EXERCISE PROMPT
Give back every line of the material below that has the string "computer".

***** RECORDS FOR PROCESSING *****

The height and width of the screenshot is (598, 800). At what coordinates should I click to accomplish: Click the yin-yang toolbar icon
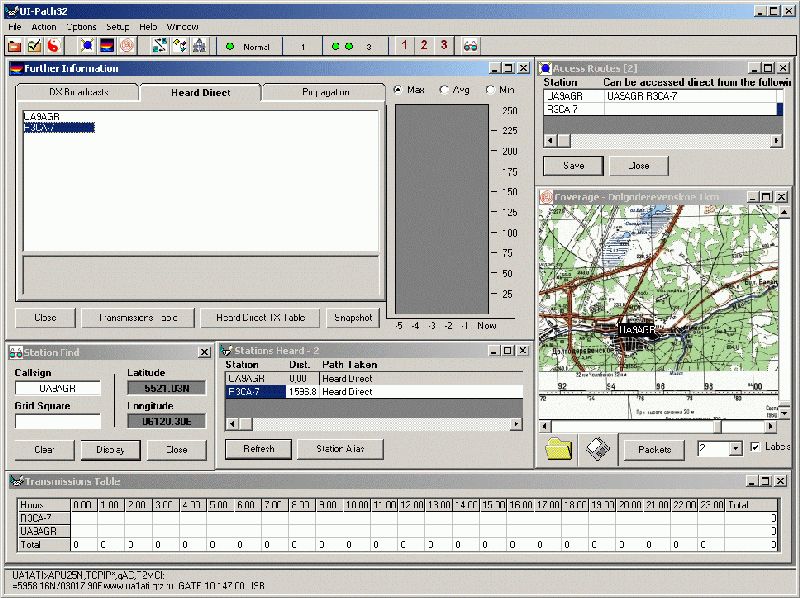tap(54, 46)
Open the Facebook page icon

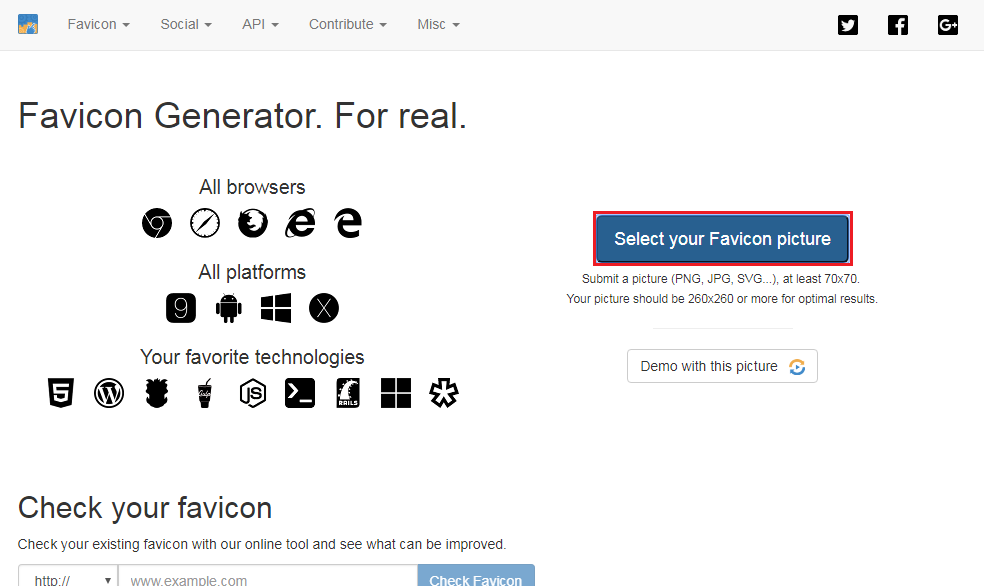tap(898, 25)
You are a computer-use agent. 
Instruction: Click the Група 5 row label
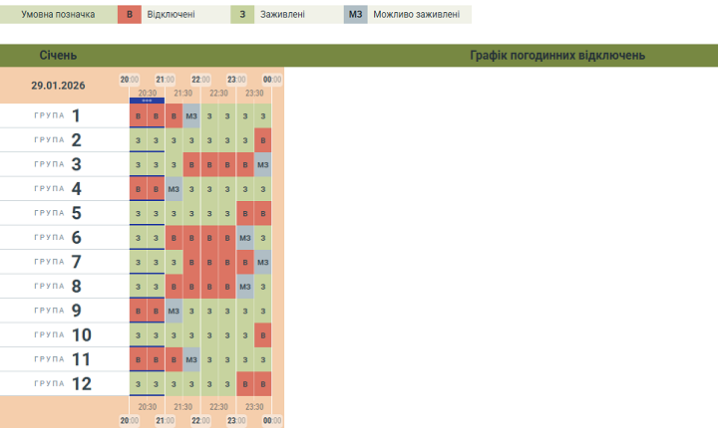[x=60, y=213]
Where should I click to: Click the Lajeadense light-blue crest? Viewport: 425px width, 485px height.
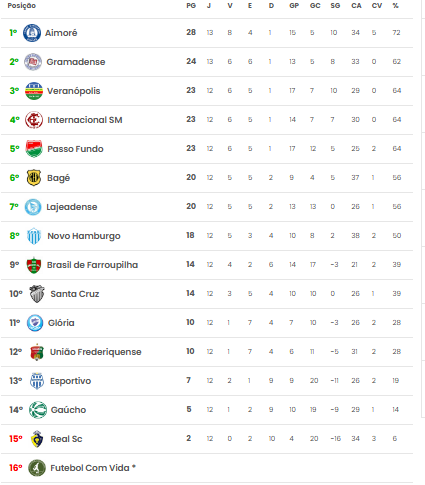(x=33, y=207)
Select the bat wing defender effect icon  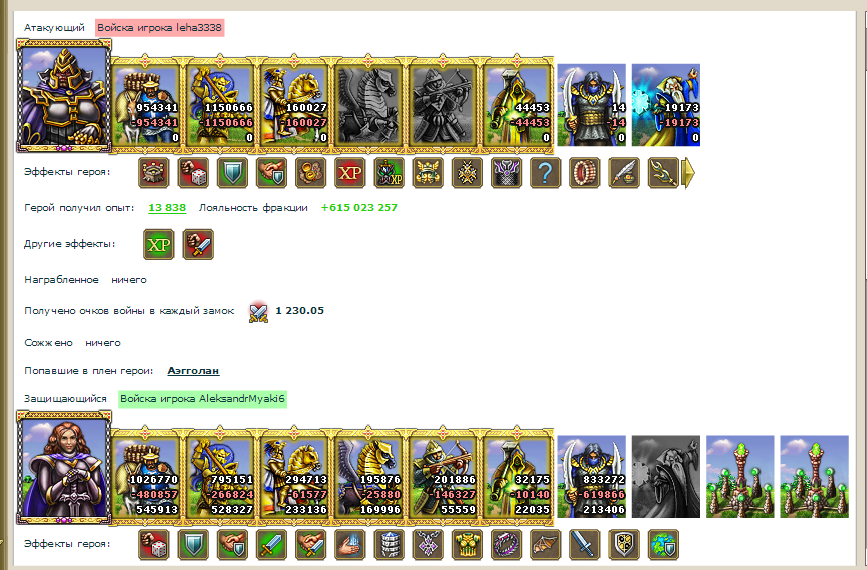(545, 545)
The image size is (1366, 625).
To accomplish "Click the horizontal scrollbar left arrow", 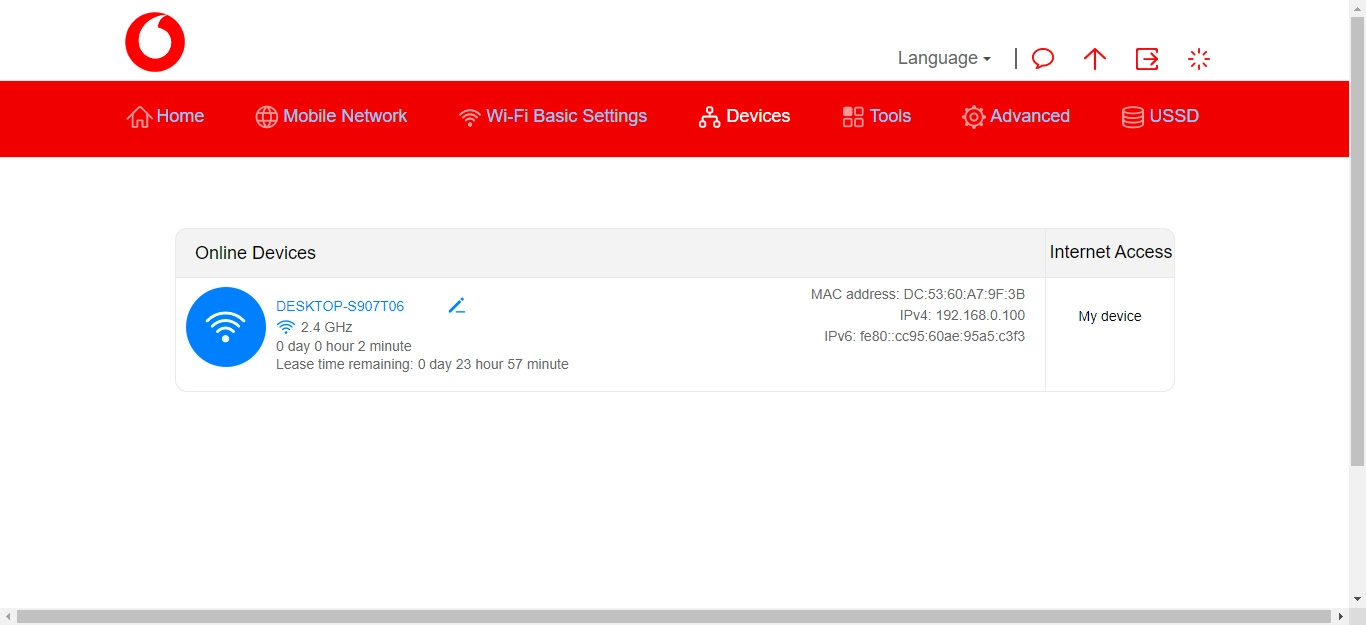I will pyautogui.click(x=7, y=617).
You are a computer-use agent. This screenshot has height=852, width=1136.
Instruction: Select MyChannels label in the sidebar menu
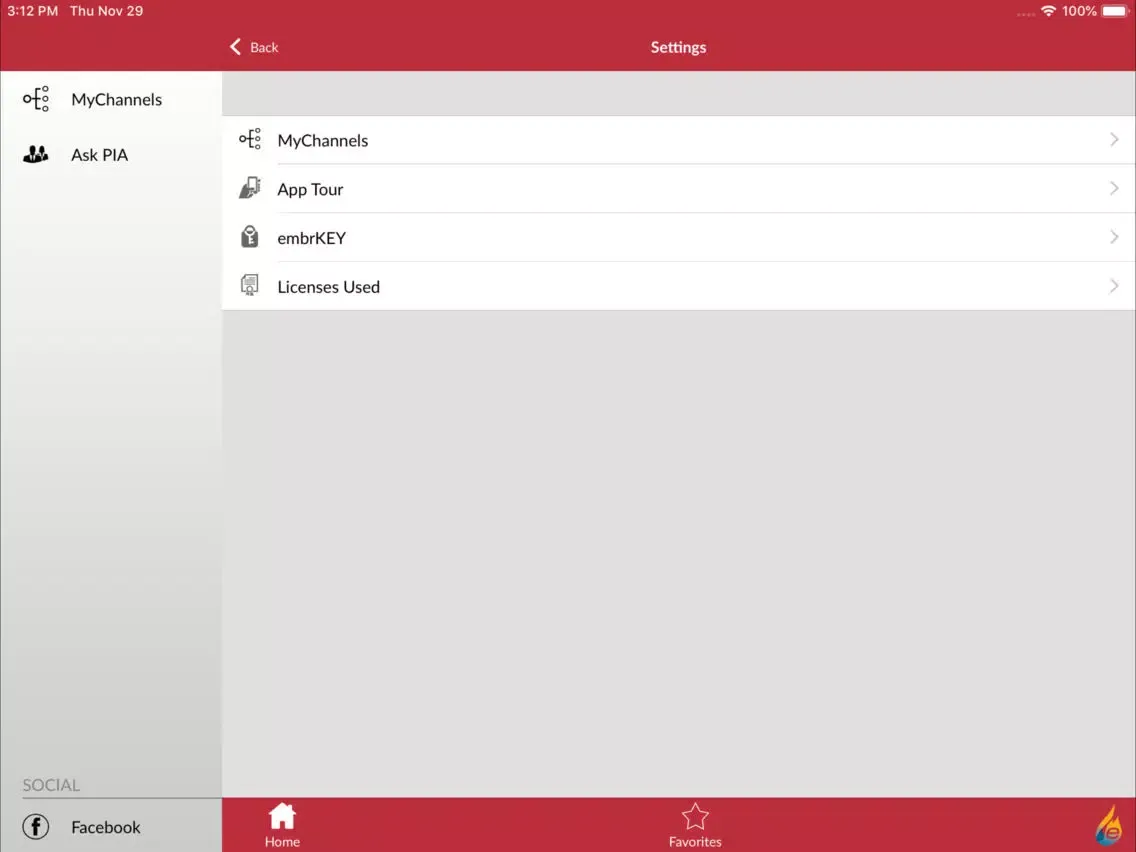point(116,99)
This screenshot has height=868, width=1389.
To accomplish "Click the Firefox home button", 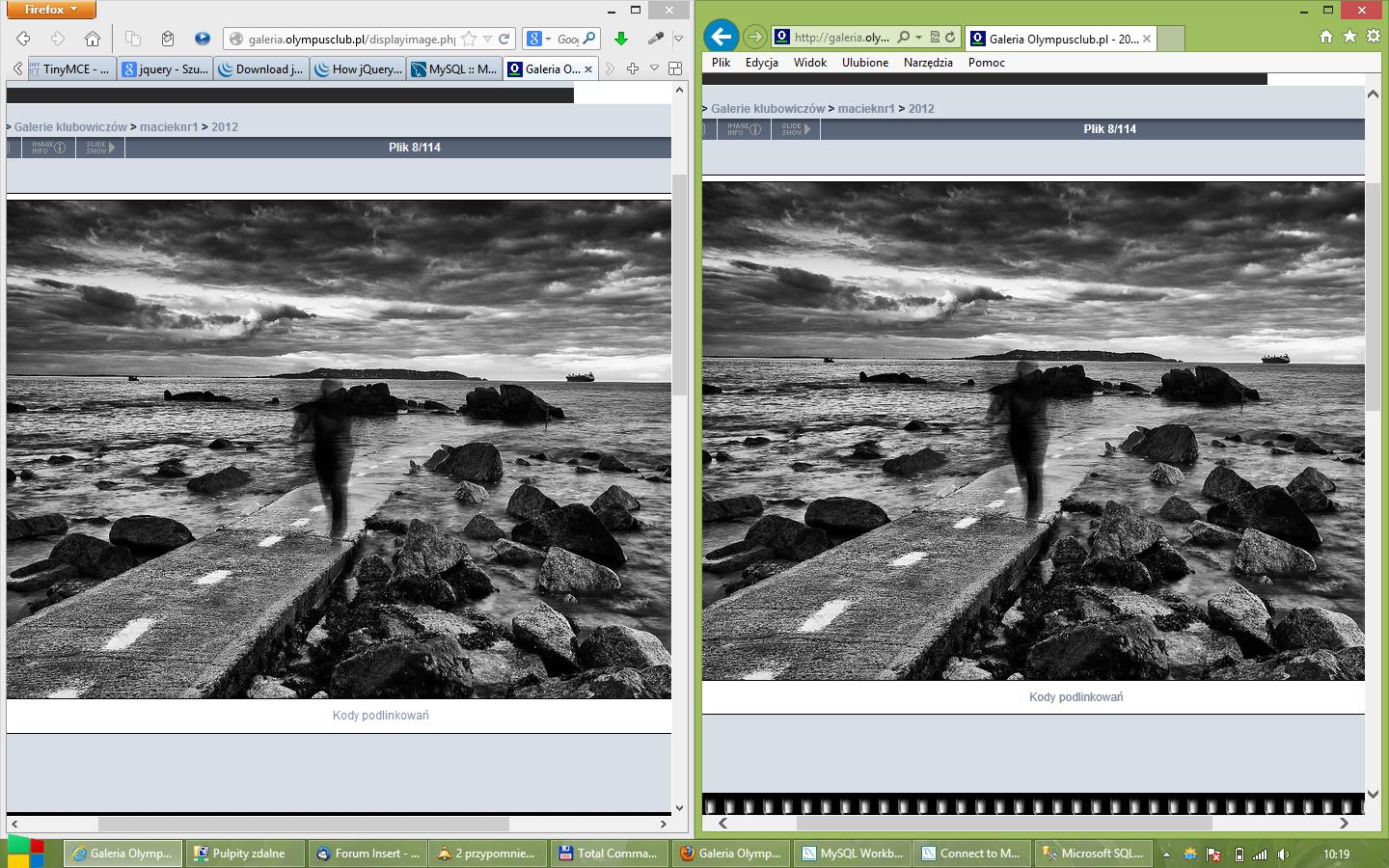I will (x=92, y=39).
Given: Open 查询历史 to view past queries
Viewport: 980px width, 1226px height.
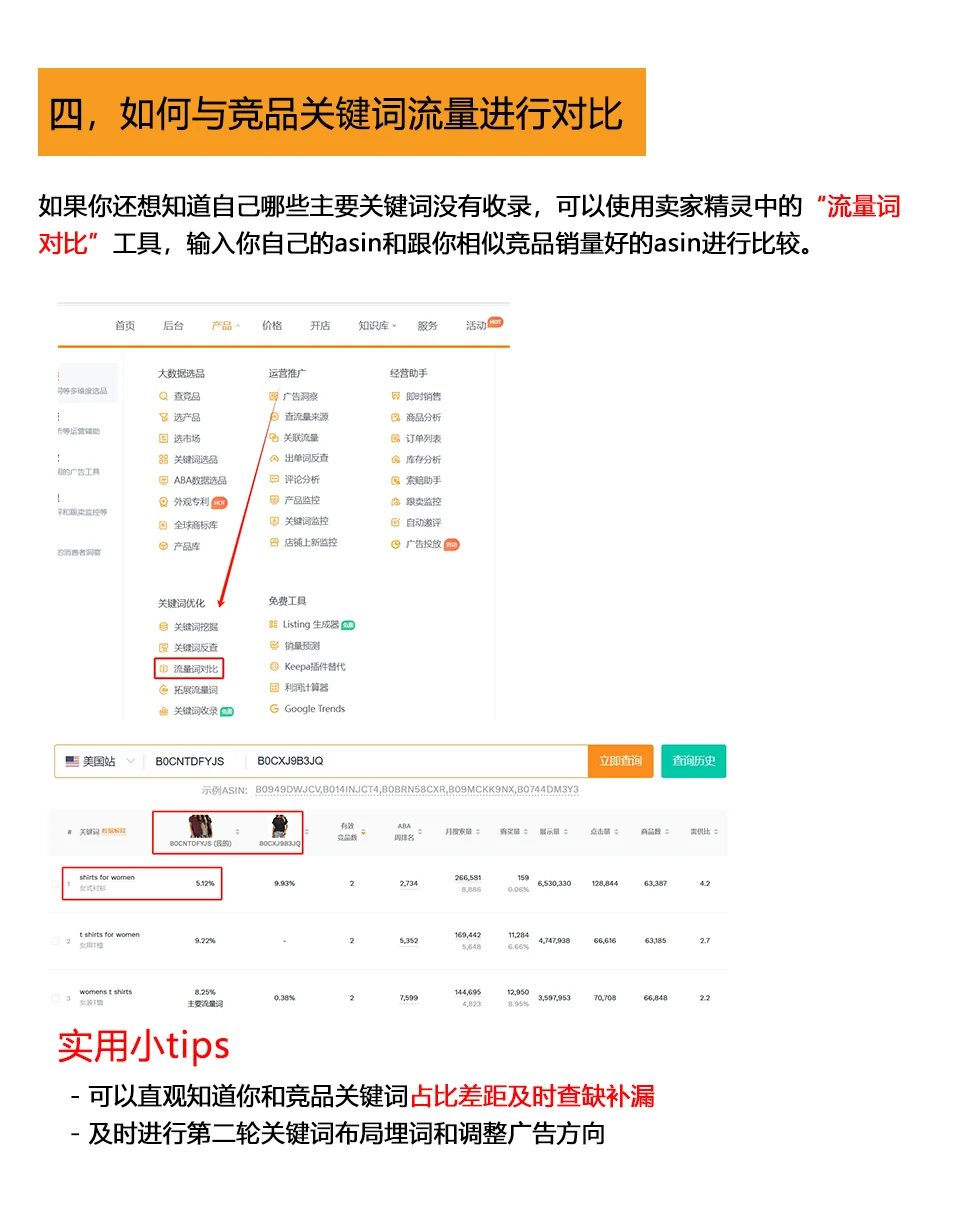Looking at the screenshot, I should tap(695, 761).
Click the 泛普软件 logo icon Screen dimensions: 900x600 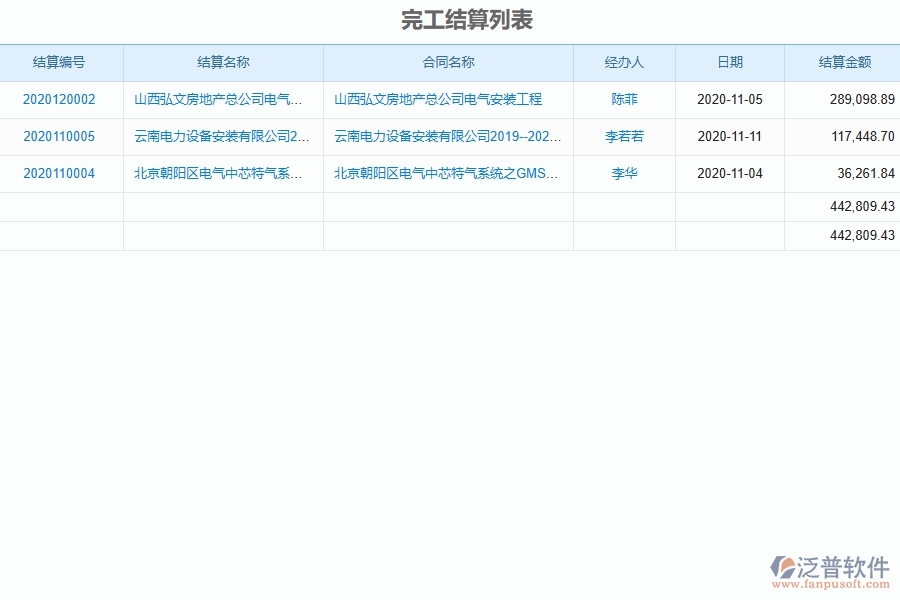(784, 567)
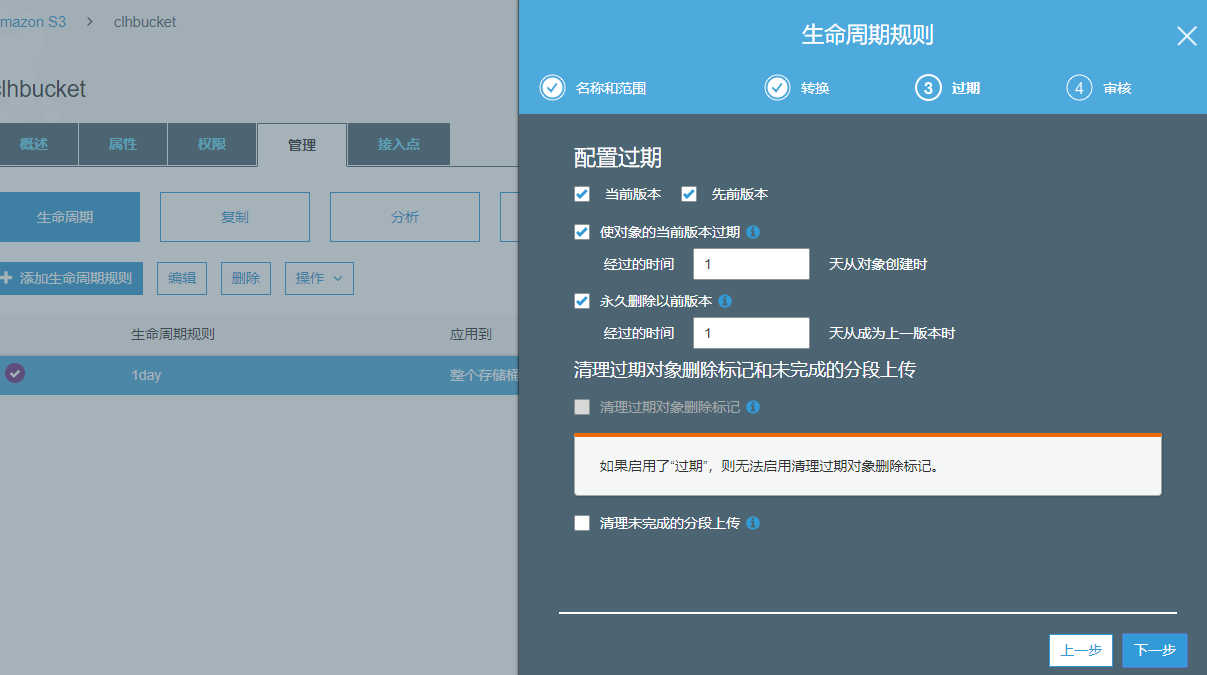This screenshot has height=675, width=1207.
Task: Click the info icon next to 清理未完成的分段上传
Action: (752, 522)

*****

PROBLEM SOLUTION
You are a computer-use agent. 
You are a computer-use agent. This screenshot has height=852, width=1136.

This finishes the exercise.